What needs to be done —
From the entries below, copy every line where the string "computer" appears.

Collected data —
--------------------
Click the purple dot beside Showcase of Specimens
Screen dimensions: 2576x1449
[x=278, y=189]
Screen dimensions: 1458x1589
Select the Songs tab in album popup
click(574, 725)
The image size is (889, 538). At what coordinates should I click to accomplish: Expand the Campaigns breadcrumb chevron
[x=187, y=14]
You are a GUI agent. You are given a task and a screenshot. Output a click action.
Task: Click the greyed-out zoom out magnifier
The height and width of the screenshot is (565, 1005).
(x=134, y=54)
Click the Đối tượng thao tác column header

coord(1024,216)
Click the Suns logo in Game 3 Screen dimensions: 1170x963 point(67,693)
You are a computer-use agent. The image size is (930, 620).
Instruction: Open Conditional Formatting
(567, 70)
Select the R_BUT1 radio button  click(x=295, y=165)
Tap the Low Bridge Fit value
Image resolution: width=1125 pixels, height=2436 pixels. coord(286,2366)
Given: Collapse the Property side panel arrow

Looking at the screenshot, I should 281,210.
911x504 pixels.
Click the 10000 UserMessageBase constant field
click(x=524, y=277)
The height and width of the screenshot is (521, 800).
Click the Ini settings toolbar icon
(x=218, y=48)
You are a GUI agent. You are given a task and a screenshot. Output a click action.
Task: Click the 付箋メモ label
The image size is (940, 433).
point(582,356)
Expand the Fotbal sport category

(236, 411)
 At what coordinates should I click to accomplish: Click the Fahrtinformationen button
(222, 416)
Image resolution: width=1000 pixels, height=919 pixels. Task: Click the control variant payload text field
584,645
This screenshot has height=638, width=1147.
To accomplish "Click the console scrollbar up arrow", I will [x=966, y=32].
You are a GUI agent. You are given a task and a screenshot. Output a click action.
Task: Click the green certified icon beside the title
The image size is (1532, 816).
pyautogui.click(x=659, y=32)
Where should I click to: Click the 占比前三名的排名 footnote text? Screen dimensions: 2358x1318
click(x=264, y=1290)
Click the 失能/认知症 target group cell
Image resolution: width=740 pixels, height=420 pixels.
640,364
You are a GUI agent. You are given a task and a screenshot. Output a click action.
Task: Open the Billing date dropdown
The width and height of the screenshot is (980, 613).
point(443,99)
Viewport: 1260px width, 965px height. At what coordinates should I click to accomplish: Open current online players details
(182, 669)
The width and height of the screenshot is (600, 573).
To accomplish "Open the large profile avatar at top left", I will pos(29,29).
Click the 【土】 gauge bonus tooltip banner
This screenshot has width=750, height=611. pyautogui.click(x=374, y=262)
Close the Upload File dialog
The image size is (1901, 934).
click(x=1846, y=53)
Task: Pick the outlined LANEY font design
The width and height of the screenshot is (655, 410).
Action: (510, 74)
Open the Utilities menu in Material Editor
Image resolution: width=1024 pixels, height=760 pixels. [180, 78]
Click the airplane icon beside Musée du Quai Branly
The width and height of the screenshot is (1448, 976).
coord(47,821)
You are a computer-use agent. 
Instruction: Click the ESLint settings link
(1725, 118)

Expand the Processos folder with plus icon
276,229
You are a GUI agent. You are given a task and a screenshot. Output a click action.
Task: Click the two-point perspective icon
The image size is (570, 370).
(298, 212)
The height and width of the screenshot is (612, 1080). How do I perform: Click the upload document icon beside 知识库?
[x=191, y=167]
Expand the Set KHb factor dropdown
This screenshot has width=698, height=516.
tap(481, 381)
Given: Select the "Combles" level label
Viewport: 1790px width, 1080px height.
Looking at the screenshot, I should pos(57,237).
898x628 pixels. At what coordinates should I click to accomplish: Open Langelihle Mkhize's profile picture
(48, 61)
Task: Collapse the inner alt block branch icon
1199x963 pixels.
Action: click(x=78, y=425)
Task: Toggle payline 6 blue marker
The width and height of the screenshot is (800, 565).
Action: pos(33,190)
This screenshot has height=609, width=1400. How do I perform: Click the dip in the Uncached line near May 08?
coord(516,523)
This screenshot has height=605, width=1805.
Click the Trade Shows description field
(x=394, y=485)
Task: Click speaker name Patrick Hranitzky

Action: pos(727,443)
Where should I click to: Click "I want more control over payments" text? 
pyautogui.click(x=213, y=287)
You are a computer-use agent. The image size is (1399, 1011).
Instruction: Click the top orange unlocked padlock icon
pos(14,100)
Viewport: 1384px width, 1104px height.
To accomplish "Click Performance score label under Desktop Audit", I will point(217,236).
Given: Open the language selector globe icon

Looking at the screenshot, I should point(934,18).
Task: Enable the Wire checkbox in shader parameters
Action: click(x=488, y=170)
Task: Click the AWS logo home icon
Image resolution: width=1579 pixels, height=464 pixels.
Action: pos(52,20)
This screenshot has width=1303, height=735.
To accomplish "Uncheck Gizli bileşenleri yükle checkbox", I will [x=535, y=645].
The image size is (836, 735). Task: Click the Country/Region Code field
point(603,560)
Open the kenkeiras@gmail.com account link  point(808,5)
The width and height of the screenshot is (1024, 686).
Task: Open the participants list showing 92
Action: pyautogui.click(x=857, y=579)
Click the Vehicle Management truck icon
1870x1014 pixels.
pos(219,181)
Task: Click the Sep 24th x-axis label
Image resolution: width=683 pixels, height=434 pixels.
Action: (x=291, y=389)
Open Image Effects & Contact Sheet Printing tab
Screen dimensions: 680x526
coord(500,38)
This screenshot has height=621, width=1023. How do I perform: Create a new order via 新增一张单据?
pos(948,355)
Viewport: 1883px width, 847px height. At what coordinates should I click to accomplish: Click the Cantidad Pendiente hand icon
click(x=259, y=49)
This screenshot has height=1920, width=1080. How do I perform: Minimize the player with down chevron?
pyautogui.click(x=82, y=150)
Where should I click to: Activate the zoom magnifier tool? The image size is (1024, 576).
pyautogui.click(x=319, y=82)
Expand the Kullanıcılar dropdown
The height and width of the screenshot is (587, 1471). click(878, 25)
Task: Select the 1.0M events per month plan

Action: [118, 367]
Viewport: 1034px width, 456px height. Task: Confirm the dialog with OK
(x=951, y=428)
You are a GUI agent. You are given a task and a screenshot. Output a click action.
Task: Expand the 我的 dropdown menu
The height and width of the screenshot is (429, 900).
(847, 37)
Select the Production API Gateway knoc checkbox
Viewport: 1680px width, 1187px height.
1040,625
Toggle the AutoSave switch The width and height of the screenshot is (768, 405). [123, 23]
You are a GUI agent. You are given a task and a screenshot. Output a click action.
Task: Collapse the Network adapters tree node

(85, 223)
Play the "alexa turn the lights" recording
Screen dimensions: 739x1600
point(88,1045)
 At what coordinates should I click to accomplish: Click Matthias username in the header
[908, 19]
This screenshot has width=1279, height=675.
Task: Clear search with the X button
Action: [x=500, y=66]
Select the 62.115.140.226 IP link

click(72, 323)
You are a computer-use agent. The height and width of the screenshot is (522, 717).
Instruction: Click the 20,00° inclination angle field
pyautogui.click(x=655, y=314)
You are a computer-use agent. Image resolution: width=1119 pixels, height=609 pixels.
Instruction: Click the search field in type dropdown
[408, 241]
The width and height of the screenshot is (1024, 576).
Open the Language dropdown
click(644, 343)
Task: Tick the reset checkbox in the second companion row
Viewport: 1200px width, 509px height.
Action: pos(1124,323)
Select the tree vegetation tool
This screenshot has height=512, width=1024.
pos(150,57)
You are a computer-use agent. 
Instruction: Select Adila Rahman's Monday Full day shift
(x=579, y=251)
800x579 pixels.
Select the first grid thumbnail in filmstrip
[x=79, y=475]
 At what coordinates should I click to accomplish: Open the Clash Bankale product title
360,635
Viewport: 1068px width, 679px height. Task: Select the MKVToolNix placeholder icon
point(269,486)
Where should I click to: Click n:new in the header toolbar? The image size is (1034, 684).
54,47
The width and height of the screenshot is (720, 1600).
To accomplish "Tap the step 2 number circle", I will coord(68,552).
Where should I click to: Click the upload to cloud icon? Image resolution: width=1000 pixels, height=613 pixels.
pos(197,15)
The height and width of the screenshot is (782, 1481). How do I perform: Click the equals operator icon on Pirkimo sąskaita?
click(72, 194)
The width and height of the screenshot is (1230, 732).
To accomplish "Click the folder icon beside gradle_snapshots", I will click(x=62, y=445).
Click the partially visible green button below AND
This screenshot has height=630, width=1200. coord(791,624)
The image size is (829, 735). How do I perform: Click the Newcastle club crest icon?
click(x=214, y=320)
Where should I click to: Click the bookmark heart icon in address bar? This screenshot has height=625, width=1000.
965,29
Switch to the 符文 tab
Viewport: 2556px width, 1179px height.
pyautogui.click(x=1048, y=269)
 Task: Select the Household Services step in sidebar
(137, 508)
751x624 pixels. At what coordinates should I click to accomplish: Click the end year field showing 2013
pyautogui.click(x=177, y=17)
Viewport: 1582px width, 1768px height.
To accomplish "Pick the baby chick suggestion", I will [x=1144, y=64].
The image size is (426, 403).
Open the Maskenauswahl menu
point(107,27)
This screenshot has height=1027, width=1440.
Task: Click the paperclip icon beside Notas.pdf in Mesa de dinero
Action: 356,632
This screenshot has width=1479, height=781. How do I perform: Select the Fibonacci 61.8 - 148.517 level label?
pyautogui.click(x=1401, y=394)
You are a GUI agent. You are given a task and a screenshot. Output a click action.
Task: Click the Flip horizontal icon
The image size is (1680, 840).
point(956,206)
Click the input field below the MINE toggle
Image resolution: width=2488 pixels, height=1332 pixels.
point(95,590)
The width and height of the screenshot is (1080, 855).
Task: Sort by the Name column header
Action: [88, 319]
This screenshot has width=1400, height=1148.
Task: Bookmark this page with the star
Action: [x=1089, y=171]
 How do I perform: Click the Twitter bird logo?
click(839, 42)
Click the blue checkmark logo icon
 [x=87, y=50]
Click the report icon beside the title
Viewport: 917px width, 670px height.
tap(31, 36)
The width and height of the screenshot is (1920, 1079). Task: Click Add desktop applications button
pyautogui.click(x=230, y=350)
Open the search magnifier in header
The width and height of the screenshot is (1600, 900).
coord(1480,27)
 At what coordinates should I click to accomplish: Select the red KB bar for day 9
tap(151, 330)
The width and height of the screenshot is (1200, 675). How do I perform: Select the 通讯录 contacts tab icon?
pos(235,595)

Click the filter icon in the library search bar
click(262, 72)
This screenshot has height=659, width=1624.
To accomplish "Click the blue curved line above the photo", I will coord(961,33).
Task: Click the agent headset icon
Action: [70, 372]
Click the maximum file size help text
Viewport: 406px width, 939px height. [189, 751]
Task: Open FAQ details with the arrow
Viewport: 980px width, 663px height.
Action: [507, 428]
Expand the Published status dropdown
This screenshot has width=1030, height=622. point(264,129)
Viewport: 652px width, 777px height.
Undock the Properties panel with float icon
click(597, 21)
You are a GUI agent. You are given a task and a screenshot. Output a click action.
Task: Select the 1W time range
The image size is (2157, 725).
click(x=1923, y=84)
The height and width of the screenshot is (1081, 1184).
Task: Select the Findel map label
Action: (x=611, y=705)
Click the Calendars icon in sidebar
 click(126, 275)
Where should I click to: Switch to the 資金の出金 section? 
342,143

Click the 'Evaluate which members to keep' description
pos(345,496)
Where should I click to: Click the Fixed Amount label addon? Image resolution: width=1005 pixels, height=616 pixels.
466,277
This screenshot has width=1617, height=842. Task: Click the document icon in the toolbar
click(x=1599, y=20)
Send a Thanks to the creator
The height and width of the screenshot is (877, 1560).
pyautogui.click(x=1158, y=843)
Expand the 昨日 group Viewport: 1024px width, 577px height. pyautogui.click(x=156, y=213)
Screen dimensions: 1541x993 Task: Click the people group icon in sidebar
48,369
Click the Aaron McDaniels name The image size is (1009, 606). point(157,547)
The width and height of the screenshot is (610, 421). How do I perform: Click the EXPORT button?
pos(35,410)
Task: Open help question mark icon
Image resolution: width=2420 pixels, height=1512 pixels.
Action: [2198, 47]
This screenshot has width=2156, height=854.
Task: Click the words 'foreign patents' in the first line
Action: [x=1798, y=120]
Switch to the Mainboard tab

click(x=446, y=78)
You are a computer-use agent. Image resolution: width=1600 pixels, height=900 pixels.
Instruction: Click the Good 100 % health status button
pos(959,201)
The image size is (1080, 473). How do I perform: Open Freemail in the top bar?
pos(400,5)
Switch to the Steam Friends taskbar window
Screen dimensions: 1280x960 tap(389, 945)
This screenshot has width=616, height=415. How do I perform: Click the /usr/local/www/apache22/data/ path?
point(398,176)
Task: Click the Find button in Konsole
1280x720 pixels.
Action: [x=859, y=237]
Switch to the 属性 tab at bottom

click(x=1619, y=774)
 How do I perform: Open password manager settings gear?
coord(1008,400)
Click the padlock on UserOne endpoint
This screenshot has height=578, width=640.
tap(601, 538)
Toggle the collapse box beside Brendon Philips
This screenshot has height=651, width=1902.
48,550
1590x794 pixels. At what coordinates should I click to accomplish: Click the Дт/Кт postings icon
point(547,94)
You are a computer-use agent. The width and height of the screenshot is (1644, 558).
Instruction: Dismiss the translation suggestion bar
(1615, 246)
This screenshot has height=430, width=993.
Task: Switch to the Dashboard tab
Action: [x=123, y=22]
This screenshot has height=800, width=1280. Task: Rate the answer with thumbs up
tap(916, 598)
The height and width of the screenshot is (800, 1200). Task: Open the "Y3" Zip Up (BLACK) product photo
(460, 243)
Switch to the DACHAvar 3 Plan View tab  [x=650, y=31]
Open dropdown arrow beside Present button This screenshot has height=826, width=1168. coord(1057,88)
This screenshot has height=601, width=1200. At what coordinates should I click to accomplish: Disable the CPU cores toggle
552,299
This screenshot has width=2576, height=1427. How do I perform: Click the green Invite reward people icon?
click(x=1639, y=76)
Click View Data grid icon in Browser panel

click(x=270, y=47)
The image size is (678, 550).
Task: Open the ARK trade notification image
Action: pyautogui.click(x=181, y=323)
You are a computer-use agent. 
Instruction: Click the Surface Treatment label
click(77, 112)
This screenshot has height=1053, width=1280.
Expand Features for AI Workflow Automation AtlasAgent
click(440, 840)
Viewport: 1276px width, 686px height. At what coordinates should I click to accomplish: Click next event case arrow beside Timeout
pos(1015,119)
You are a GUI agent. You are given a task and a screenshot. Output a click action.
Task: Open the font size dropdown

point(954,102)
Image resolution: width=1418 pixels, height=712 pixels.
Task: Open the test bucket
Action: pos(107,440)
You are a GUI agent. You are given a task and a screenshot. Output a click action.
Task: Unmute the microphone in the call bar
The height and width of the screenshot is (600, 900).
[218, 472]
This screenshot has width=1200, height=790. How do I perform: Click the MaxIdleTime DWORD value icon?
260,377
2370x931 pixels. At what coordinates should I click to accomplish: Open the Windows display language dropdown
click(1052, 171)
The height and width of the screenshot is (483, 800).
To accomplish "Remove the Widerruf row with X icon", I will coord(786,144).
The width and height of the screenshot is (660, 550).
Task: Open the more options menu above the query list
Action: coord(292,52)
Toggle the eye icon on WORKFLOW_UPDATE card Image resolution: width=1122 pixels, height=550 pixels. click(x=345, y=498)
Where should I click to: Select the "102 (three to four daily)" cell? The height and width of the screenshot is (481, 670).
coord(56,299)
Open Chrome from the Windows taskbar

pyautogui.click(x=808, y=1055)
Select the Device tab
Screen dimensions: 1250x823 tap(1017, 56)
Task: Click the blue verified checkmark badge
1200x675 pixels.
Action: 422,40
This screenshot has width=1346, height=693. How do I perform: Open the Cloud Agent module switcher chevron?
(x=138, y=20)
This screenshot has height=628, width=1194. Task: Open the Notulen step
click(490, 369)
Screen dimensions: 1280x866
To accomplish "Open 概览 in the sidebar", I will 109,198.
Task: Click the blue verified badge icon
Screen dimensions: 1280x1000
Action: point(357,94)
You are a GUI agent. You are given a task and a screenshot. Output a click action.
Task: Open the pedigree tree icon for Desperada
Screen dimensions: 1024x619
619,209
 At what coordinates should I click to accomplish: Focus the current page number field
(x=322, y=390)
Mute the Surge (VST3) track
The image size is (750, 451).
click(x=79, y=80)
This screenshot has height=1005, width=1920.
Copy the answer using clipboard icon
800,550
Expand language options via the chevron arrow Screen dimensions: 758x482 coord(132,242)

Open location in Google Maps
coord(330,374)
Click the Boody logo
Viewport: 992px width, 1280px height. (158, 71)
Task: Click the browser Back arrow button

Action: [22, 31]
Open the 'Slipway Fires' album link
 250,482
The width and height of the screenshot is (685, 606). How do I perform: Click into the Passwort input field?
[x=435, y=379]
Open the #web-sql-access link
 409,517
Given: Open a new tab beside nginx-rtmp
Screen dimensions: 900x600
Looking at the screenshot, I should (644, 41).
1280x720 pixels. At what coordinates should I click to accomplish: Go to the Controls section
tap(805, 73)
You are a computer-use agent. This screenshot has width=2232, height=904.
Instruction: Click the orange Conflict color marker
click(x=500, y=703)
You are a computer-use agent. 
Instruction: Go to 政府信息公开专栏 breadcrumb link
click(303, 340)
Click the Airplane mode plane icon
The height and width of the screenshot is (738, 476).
--------------------
Answer to the problem —
You are a computer-use agent. The image size is (930, 620).
You are a computer-use agent. 
You are a computer-use agent. The image size is (1399, 1011).
You are a computer-use agent. The height and width of the screenshot is (522, 717).
You are a computer-use agent. Image resolution: width=1119 pixels, height=609 pixels.
You are a computer-use agent. 
You are a computer-use agent. Image resolution: width=1600 pixels, height=900 pixels.
You are a computer-use agent. The width and height of the screenshot is (1644, 558).
You are a computer-use agent. 
You are a computer-use agent. This screenshot has width=2232, height=904.
You are a computer-use agent. 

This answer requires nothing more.